__EXERCISE INSTRUCTIONS__
Copy the lines word for word, from the first line through the line containing "Go to the تواصل", including both of them.

[begin DATA PROVIDED]

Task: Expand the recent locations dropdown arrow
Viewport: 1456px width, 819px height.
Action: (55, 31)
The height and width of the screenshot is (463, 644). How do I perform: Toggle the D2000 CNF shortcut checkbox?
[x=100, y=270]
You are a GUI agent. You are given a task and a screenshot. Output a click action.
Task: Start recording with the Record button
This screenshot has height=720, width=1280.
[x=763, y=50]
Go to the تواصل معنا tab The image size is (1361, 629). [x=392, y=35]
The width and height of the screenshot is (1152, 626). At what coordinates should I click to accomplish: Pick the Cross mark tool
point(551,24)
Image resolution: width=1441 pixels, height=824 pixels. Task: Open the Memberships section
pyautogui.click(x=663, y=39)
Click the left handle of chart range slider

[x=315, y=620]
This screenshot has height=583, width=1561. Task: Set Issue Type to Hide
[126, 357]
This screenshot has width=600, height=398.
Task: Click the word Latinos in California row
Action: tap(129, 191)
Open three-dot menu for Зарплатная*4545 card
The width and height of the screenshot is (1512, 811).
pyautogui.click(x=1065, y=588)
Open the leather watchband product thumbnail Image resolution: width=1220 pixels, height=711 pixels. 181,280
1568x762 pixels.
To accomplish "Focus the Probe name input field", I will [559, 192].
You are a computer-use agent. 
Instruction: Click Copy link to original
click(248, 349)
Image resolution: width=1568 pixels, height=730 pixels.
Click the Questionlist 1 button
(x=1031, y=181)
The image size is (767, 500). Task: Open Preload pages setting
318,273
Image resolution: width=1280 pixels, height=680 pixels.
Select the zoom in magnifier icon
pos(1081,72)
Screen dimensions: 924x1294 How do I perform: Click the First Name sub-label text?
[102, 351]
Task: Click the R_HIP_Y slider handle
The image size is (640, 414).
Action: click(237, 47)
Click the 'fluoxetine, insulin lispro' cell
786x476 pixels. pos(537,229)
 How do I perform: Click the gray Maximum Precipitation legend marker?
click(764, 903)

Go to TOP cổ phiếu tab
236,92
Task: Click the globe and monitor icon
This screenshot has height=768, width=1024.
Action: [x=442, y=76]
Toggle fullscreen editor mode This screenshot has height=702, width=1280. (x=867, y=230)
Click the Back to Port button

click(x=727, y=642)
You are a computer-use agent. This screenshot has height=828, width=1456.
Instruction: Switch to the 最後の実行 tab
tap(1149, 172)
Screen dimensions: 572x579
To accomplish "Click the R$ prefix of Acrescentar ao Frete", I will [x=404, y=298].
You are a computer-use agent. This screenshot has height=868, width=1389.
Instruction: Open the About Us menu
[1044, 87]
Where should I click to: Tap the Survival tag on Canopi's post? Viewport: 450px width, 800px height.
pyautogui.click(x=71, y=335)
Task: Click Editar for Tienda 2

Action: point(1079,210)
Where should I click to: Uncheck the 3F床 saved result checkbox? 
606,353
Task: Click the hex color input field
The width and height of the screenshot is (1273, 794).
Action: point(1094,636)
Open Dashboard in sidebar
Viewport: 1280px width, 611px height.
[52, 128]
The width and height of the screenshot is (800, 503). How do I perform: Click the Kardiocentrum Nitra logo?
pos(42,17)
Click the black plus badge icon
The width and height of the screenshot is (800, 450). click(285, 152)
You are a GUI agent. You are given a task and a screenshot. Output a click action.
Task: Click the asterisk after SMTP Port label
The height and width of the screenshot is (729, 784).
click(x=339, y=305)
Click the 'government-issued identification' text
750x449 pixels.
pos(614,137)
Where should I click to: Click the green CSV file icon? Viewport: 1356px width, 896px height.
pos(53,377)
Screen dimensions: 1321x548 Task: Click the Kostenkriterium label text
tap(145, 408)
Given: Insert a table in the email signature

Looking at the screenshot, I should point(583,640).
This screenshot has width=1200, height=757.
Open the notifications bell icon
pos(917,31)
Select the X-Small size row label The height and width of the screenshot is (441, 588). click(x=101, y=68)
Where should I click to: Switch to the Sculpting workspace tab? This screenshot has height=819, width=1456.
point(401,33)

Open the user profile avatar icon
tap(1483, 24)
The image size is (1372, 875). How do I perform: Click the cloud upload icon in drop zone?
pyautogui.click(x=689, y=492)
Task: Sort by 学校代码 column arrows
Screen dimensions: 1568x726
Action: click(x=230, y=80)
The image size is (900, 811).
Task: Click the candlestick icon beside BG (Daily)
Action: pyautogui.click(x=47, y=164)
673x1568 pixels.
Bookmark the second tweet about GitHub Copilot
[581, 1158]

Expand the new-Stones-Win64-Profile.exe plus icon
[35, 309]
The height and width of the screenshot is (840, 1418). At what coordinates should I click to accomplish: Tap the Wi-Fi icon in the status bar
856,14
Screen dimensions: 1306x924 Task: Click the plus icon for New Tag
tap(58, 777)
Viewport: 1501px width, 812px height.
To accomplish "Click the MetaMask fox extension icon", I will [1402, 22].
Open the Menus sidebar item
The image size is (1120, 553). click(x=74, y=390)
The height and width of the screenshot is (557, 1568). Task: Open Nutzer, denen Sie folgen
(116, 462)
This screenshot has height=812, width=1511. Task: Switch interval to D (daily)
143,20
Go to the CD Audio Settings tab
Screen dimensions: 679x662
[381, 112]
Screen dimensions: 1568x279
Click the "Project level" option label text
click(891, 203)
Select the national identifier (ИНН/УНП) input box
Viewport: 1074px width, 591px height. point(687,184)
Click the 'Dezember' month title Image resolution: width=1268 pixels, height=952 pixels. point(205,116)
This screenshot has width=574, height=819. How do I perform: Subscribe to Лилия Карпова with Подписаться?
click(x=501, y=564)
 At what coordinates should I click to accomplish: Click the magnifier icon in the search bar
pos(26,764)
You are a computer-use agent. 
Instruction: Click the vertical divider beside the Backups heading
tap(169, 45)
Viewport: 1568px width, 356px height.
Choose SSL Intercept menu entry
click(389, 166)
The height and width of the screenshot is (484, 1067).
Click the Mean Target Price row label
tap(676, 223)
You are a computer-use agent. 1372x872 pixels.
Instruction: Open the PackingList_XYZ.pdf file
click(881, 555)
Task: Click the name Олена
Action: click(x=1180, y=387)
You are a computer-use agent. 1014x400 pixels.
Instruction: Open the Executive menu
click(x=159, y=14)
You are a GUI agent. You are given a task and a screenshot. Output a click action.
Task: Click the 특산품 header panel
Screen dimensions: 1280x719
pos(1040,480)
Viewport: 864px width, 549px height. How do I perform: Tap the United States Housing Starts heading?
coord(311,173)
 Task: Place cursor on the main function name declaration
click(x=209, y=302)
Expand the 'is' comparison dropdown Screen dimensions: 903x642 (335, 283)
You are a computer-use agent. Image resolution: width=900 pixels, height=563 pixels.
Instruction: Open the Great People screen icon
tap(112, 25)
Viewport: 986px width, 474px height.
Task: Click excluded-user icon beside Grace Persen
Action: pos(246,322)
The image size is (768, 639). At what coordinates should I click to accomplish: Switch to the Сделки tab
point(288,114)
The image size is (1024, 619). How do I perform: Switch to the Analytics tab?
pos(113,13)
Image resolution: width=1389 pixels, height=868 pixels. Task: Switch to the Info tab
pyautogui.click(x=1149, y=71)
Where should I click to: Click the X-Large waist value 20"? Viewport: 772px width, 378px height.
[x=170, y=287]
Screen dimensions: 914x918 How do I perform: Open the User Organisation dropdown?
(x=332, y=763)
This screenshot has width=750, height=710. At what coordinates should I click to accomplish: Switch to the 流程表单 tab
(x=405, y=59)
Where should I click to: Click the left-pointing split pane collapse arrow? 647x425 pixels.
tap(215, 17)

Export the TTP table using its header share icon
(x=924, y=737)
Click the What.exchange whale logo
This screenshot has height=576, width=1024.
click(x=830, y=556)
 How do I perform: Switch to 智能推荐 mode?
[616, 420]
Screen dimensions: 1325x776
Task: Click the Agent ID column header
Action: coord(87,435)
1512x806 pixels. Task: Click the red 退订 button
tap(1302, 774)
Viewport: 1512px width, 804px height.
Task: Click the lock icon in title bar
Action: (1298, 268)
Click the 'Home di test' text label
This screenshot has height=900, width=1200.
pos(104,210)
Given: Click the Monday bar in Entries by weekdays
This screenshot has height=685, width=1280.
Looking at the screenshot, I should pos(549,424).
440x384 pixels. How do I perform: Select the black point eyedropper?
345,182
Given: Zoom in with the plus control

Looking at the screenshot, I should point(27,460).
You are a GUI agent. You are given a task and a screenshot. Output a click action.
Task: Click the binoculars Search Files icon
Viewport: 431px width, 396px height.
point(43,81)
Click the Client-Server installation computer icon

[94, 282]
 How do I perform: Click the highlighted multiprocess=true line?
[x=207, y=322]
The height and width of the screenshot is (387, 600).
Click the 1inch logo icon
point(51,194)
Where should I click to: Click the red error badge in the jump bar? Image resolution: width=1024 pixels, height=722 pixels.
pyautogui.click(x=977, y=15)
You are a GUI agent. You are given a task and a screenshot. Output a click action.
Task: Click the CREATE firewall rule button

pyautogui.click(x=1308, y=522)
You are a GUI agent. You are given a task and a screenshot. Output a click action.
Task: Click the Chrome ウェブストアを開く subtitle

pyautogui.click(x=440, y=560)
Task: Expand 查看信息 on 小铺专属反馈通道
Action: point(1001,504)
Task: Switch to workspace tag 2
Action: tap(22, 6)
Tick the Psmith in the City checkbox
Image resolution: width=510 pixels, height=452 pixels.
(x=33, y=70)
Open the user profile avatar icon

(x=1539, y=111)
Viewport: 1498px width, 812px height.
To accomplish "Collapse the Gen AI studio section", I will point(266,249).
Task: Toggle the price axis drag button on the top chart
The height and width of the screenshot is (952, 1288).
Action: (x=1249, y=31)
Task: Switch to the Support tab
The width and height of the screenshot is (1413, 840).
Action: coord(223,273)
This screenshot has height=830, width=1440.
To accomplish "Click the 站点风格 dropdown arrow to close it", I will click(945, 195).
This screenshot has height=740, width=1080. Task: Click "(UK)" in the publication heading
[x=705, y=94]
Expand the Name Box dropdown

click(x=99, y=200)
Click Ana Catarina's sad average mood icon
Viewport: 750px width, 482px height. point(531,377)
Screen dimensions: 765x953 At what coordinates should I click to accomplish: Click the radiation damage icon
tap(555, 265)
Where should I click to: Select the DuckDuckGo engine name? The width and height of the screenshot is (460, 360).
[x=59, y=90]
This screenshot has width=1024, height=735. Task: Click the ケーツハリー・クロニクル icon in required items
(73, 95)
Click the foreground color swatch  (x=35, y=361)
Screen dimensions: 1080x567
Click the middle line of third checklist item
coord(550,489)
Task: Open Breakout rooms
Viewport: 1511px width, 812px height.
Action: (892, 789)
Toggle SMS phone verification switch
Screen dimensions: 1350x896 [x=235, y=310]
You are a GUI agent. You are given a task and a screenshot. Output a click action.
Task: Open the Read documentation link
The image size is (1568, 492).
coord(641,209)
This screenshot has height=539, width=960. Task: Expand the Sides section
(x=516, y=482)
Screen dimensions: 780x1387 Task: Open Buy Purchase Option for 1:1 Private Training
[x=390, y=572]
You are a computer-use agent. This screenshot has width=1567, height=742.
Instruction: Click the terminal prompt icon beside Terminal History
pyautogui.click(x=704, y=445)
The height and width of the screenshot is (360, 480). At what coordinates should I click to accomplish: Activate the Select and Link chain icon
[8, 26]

[end DATA PROVIDED]

__TASK RESPONSE__
Task: Expand the recent locations dropdown arrow
Viewport: 1456px width, 819px height.
Action: (55, 31)
The height and width of the screenshot is (463, 644). How do I perform: Toggle the D2000 CNF shortcut checkbox?
[x=100, y=270]
You are a GUI agent. You are given a task and a screenshot. Output a click action.
Task: Start recording with the Record button
This screenshot has height=720, width=1280.
[x=763, y=50]
Go to the تواصل معنا tab The image size is (1361, 629). [x=392, y=35]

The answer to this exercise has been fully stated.